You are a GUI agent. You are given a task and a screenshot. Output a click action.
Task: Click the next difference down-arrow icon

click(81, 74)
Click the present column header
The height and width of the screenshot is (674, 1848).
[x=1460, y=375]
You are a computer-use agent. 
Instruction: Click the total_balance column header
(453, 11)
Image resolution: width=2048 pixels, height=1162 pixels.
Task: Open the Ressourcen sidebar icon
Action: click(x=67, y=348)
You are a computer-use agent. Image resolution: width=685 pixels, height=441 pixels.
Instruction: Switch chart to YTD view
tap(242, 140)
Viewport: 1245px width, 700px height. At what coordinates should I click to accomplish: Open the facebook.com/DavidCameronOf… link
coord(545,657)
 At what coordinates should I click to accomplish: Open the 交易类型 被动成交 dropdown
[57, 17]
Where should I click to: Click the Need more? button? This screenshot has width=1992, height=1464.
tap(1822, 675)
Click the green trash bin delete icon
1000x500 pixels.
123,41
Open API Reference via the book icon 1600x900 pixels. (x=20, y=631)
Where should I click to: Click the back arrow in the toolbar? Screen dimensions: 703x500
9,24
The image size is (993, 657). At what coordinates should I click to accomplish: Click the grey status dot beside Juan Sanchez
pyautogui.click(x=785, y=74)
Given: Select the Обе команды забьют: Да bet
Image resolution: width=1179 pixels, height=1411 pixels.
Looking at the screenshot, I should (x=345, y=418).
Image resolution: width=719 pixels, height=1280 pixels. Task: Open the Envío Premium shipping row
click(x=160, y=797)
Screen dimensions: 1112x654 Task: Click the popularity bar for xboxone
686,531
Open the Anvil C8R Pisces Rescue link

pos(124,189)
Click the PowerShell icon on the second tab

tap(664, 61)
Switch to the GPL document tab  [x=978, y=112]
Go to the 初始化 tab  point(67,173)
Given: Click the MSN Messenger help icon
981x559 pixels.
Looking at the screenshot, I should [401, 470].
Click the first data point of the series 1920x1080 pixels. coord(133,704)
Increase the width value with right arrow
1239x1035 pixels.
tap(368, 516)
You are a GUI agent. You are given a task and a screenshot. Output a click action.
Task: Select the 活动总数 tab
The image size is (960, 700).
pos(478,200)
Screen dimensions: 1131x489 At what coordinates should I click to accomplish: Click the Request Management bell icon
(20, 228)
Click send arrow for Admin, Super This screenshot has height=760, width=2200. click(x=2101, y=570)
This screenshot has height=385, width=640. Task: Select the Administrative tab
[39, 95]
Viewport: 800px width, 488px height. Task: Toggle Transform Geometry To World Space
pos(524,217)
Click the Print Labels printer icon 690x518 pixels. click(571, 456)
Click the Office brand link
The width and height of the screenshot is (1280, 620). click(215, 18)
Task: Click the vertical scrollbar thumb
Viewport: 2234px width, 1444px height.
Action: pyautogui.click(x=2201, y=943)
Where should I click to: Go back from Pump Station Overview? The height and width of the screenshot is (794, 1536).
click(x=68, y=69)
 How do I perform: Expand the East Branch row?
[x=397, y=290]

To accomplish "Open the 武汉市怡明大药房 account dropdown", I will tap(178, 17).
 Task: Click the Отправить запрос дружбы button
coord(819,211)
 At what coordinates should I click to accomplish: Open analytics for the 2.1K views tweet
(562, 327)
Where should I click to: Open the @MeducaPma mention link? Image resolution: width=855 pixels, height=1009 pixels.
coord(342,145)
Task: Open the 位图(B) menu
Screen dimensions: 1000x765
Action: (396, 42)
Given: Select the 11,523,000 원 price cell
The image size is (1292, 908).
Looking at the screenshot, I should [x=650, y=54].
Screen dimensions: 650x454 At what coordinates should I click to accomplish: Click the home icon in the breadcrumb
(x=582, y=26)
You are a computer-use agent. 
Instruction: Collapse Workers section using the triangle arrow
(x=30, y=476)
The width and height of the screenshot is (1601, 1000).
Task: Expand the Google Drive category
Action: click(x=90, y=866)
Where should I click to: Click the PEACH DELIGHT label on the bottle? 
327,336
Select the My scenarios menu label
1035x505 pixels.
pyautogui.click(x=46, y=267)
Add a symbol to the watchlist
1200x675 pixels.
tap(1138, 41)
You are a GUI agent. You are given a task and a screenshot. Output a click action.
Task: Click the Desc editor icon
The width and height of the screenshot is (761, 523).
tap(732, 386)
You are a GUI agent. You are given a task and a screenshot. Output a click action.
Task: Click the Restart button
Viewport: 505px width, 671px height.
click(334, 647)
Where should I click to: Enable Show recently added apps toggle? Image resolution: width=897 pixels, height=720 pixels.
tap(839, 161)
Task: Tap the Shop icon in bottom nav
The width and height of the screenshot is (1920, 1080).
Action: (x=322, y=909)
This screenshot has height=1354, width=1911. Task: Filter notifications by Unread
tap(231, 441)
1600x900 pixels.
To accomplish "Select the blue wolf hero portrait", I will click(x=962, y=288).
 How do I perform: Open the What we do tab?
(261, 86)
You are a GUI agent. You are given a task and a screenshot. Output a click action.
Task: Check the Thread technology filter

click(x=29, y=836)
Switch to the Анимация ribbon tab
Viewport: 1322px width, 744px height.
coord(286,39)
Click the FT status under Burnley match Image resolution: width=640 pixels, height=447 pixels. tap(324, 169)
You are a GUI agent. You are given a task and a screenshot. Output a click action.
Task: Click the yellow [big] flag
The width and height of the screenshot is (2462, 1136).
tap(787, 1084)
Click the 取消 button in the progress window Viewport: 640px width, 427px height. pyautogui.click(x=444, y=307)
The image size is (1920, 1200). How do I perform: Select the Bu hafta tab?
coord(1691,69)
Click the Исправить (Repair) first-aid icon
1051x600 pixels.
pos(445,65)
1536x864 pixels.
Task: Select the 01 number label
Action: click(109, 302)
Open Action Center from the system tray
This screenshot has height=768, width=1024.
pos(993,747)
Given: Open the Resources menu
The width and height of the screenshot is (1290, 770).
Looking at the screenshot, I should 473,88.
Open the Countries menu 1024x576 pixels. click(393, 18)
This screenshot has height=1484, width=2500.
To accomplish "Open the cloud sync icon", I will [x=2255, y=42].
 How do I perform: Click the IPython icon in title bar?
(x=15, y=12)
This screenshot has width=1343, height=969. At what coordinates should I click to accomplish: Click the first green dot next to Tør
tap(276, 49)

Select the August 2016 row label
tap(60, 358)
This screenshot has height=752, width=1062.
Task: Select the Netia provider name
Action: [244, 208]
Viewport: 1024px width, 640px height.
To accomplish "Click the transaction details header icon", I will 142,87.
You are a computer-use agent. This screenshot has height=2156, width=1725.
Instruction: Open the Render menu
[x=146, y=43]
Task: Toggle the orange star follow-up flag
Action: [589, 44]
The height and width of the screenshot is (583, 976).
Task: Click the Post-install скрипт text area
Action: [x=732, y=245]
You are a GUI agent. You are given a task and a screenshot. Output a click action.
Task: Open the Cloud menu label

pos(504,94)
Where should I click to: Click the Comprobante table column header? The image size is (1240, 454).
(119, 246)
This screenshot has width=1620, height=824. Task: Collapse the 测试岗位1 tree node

▶ _EXERCISE_: Please quote all of the data above verbatim, line for line, from the first line to the last.

▶ _COMPLETED TASK_:
You are a GUI agent. You are given a task and a screenshot. Output a click action.
Task: Click the next difference down-arrow icon

click(81, 74)
Click the present column header
The height and width of the screenshot is (674, 1848).
[x=1460, y=375]
You are a computer-use agent. 
Instruction: Click the total_balance column header
(453, 11)
Image resolution: width=2048 pixels, height=1162 pixels.
Task: Open the Ressourcen sidebar icon
Action: click(x=67, y=348)
You are a computer-use agent. Image resolution: width=685 pixels, height=441 pixels.
Instruction: Switch chart to YTD view
tap(242, 140)
Viewport: 1245px width, 700px height. At what coordinates should I click to accomplish: Open the facebook.com/DavidCameronOf… link
coord(545,657)
 At what coordinates should I click to accomplish: Open the 交易类型 被动成交 dropdown
[57, 17]
Where should I click to: Click the Need more? button? This screenshot has width=1992, height=1464.
tap(1822, 675)
Click the green trash bin delete icon
1000x500 pixels.
123,41
Open API Reference via the book icon 1600x900 pixels. (x=20, y=631)
Where should I click to: Click the back arrow in the toolbar? Screen dimensions: 703x500
9,24
The image size is (993, 657). At what coordinates should I click to accomplish: Click the grey status dot beside Juan Sanchez
pyautogui.click(x=785, y=74)
Given: Select the Обе команды забьют: Да bet
Image resolution: width=1179 pixels, height=1411 pixels.
Looking at the screenshot, I should (x=345, y=418).
Image resolution: width=719 pixels, height=1280 pixels. Task: Open the Envío Premium shipping row
click(x=160, y=797)
Screen dimensions: 1112x654 Task: Click the popularity bar for xboxone
686,531
Open the Anvil C8R Pisces Rescue link

pos(124,189)
Click the PowerShell icon on the second tab

tap(664, 61)
Switch to the GPL document tab  [x=978, y=112]
Go to the 初始化 tab  point(67,173)
Given: Click the MSN Messenger help icon
981x559 pixels.
Looking at the screenshot, I should [401, 470].
Click the first data point of the series 1920x1080 pixels. coord(133,704)
Increase the width value with right arrow
1239x1035 pixels.
tap(368, 516)
You are a GUI agent. You are given a task and a screenshot. Output a click action.
Task: Select the 活动总数 tab
The image size is (960, 700).
pos(478,200)
Screen dimensions: 1131x489 At what coordinates should I click to accomplish: Click the Request Management bell icon
(20, 228)
Click send arrow for Admin, Super This screenshot has height=760, width=2200. click(x=2101, y=570)
This screenshot has height=385, width=640. Task: Select the Administrative tab
[39, 95]
Viewport: 800px width, 488px height. Task: Toggle Transform Geometry To World Space
pos(524,217)
Click the Print Labels printer icon 690x518 pixels. click(571, 456)
Click the Office brand link
The width and height of the screenshot is (1280, 620). click(215, 18)
Task: Click the vertical scrollbar thumb
Viewport: 2234px width, 1444px height.
Action: pyautogui.click(x=2201, y=943)
Where should I click to: Go back from Pump Station Overview? The height and width of the screenshot is (794, 1536).
click(x=68, y=69)
 How do I perform: Expand the East Branch row?
[x=397, y=290]

To accomplish "Open the 武汉市怡明大药房 account dropdown", I will tap(178, 17).
 Task: Click the Отправить запрос дружбы button
coord(819,211)
 At what coordinates should I click to accomplish: Open analytics for the 2.1K views tweet
(562, 327)
Where should I click to: Open the @MeducaPma mention link? Image resolution: width=855 pixels, height=1009 pixels.
coord(342,145)
Task: Open the 位图(B) menu
Screen dimensions: 1000x765
Action: (396, 42)
Given: Select the 11,523,000 원 price cell
The image size is (1292, 908).
Looking at the screenshot, I should [x=650, y=54].
Screen dimensions: 650x454 At what coordinates should I click to accomplish: Click the home icon in the breadcrumb
(x=582, y=26)
You are a computer-use agent. 
Instruction: Collapse Workers section using the triangle arrow
(x=30, y=476)
The width and height of the screenshot is (1601, 1000).
Task: Expand the Google Drive category
Action: click(x=90, y=866)
Where should I click to: Click the PEACH DELIGHT label on the bottle? 
327,336
Select the My scenarios menu label
1035x505 pixels.
pyautogui.click(x=46, y=267)
Add a symbol to the watchlist
1200x675 pixels.
tap(1138, 41)
You are a GUI agent. You are given a task and a screenshot. Output a click action.
Task: Click the Desc editor icon
The width and height of the screenshot is (761, 523).
tap(732, 386)
You are a GUI agent. You are given a task and a screenshot. Output a click action.
Task: Click the Restart button
Viewport: 505px width, 671px height.
click(334, 647)
Where should I click to: Enable Show recently added apps toggle? Image resolution: width=897 pixels, height=720 pixels.
tap(839, 161)
Task: Tap the Shop icon in bottom nav
The width and height of the screenshot is (1920, 1080).
Action: (x=322, y=909)
This screenshot has height=1354, width=1911. Task: Filter notifications by Unread
tap(231, 441)
1600x900 pixels.
To accomplish "Select the blue wolf hero portrait", I will click(x=962, y=288).
 How do I perform: Open the What we do tab?
(261, 86)
You are a GUI agent. You are given a task and a screenshot. Output a click action.
Task: Check the Thread technology filter

click(x=29, y=836)
Switch to the Анимация ribbon tab
Viewport: 1322px width, 744px height.
coord(286,39)
Click the FT status under Burnley match Image resolution: width=640 pixels, height=447 pixels. tap(324, 169)
You are a GUI agent. You are given a task and a screenshot. Output a click action.
Task: Click the yellow [big] flag
The width and height of the screenshot is (2462, 1136).
tap(787, 1084)
Click the 取消 button in the progress window Viewport: 640px width, 427px height. pyautogui.click(x=444, y=307)
The image size is (1920, 1200). How do I perform: Select the Bu hafta tab?
coord(1691,69)
Click the Исправить (Repair) first-aid icon
1051x600 pixels.
pos(445,65)
1536x864 pixels.
Task: Select the 01 number label
Action: click(109, 302)
Open Action Center from the system tray
This screenshot has height=768, width=1024.
pos(993,747)
Given: Open the Resources menu
The width and height of the screenshot is (1290, 770).
Looking at the screenshot, I should 473,88.
Open the Countries menu 1024x576 pixels. click(393, 18)
This screenshot has height=1484, width=2500.
To accomplish "Open the cloud sync icon", I will [x=2255, y=42].
 How do I perform: Click the IPython icon in title bar?
(x=15, y=12)
This screenshot has width=1343, height=969. At what coordinates should I click to accomplish: Click the first green dot next to Tør
tap(276, 49)

Select the August 2016 row label
tap(60, 358)
This screenshot has height=752, width=1062.
Task: Select the Netia provider name
Action: [244, 208]
Viewport: 1024px width, 640px height.
To accomplish "Click the transaction details header icon", I will 142,87.
You are a computer-use agent. This screenshot has height=2156, width=1725.
Instruction: Open the Render menu
[x=146, y=43]
Task: Toggle the orange star follow-up flag
Action: [589, 44]
The height and width of the screenshot is (583, 976).
Task: Click the Post-install скрипт text area
Action: [x=732, y=245]
You are a GUI agent. You are given a task and a screenshot. Output a click action.
Task: Open the Cloud menu label

pos(504,94)
Where should I click to: Click the Comprobante table column header? The image size is (1240, 454).
(119, 246)
This screenshot has width=1620, height=824. Task: Collapse the 测试岗位1 tree node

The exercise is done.